→ **Selected passage**
4.3   To put the position in financial perspective, the Group requested an up to date projection of the expected shortfall in funding over the next three years.

 

4.4       The work on the 2011/12 budget is yet to be completed, with the final settlement not known until February 2011 and no decision made by Council as to any potential council tax increase until 2nd March. However, the Director of Finance, ICT and Property has indicated that savings totalling an estimated £4.8M (excluding schools) will be required to balance next financial year’s budget. This is based on the assumption that the schools budget will comply with the minimum target set by the Welsh Assembly Government (WAG).

 

4.5       The estimated savings required for 2012/13 and 2013/14 have been based on forecasts of pay and price inflation and information provided by services on unavoidable cost pressures. As part of the provisional settlement WAG provided estimates of the Vale’s future Aggregate External Finance (the unhypothecated annual revenue support) for 2012/13 and 2013/14. This showed a decrease for 2012/13 of 0.04% and an increase of 1.3% for 2013/14.  The following table summarises the overall position and additional detail on inflation and cost pressures is provided at Appendix D:

 

Predicted Shortfall

 

 2012/13

 2013/14

2012/13 to 2013/14

 

   £'000

  £'000

 

 

 

 

Net Predicted Reduction/(Increase) in AEF

 

        50 

  (1,960)

 

 

 

 

Total effect of inflation increases

 

   3,140

   4,040

 

 

 

 

Net Unavoidable Cost Pressures

 

   4,710

   2,640

 

 

 

 

Total Shortfall

 

   7,900

   4,720

 

4.6  Based on the assumption that again the schools budget will comply with the minimum target set by WAG, the shortfall for Services, excluding schools, is estimated as £6.7M for 2012/13 and £3.1M for 2013/14 (more detail is within Appendix D).  

 

4.7  The costs pressures in the previous table include increased costs falling on the General Fund of about £2M a year arising as a result of a potential stock transfer. However, the ballot has not yet been held and should the stock transfer then the HRA balances will revert to the General Fund. It is recommended by the Group that should a stock transfer take place, every effort must be made to minimise the impact on the General Fund and that to protect vital services the balances transferring to the General Fund from the HRA be used to cover the shortfall until measures to reduce it can take effect.

 

4.8  If the above measure is adopted the estimated shortfall to be met by Services excluding schools is estimated as £4.7M for 2012/13 and £3.1M for 2013/14 (and £4.8M for 2011/12 as stated in paragraph 4.4).

 

4.9  The estimated shortfall in funding for services other than schools is therefore some £12.6M over the next three years. However, it is stressed that, the 2011/12 budget has not been finalised  and  the danger of shifts in inflation, changes to the WAG indicative budget, changes in legislation or demographic movements and changes to grant-funded schemes could increase these targets, particularly for 2013/14 and 2014/15.

 

4.10  Whilst the exact savings target will be subject to change, it is nevertheless clear that the target will be a challenging one. However, from the results of consultation with numerous stakeholder groups  achieving this level of savings will be by no means an easy task, with many large Council services being flagged as priority areas and others having statutory functions to deliver. In addition, the Welsh Assembly Government’s decision to apply a degree of protection to schools and Social Services, which though assisting those areas, may place increased pressure on other Council services.

→ **Record excerpts**
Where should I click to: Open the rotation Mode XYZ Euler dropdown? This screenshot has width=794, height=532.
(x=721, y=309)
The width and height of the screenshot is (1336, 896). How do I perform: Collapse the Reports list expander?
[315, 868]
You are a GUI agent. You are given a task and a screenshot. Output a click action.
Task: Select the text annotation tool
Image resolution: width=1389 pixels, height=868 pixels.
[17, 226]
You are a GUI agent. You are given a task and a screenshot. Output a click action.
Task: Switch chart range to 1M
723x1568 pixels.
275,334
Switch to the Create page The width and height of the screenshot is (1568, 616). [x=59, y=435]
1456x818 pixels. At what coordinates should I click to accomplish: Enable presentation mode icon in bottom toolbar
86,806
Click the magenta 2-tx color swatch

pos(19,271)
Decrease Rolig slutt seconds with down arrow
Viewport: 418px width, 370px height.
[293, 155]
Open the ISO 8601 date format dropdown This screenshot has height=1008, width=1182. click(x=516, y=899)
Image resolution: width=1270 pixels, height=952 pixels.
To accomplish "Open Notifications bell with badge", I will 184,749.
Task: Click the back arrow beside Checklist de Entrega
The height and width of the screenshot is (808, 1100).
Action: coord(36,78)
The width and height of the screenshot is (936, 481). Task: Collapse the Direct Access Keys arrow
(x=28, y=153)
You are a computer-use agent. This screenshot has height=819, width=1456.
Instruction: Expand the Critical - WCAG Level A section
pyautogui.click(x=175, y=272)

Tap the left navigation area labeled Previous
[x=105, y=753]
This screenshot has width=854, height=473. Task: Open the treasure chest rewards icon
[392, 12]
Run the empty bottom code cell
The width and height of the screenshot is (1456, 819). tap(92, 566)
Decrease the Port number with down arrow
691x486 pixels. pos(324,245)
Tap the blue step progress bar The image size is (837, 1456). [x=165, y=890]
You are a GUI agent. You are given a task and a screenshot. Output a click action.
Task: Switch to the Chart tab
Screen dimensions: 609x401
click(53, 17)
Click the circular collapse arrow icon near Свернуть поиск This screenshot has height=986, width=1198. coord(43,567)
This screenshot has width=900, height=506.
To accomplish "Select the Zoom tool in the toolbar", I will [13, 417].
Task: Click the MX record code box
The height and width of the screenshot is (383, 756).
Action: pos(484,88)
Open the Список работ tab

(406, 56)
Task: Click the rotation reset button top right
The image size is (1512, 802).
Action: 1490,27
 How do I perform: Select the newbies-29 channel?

→ **Exercises**
1. Answer these from the budget passage:
(a) What total savings, excluding schools, does the Director of Finance, ICT and Property estimate will be needed to balance next financial year's budget?
(b) By what percentage did WAG estimate the Vale's Aggregate External Finance would increase for 2013/14?
(c) What is the estimated shortfall in funding for services other than schools over the next three years?
2. Quote the budget passage from "4.6  Based on" up to and including "within Appendix D).".
3. Extend the budget passage past its final sentence.

→ **Answers provided**
1.
(a) An estimated £4.8M.
(b) 1.3%.
(c) Some £12.6M.

2.
4.6  Based on the assumption that again the schools budget will comply with the minimum target set by WAG, the shortfall for Services, excluding schools, is estimated as £6.7M for 2012/13 and £3.1M for 2013/14 (more detail is within Appendix D).

3.
4.11 The Group are of the opinion that cuts in service provision should only be considered as a last resort. Instead, services should make every possible effort to continue to achieve their objectives and outcomes by fundamentally rethinking how they are presently organised and delivered (e.g. implementation of shared services where there is a business case). Whatever, model is adopted however, it is imperative that the services in question remain ‘fit for purpose’. This will entail ensuring that operational budgets are not unnecessarily cut and that management structures at all levels, including the number of tiers, are reduced.

 

4.12 Consequently, it is the view of the Group that over the next 3 years all services, with the exception of schools, should achieve a minimum total saving of 12% (4% per annum) either from efficiencies or savings which have a low impact on clients.  Whilst this is challenging, it is felt by the Group to be achievable particularly as the target has been set at the Directorate level to allow prioritisation and flexibility between Services. It is assumed that schools will be required to meet the savings necessary to balance their budget to the WAG minimum target.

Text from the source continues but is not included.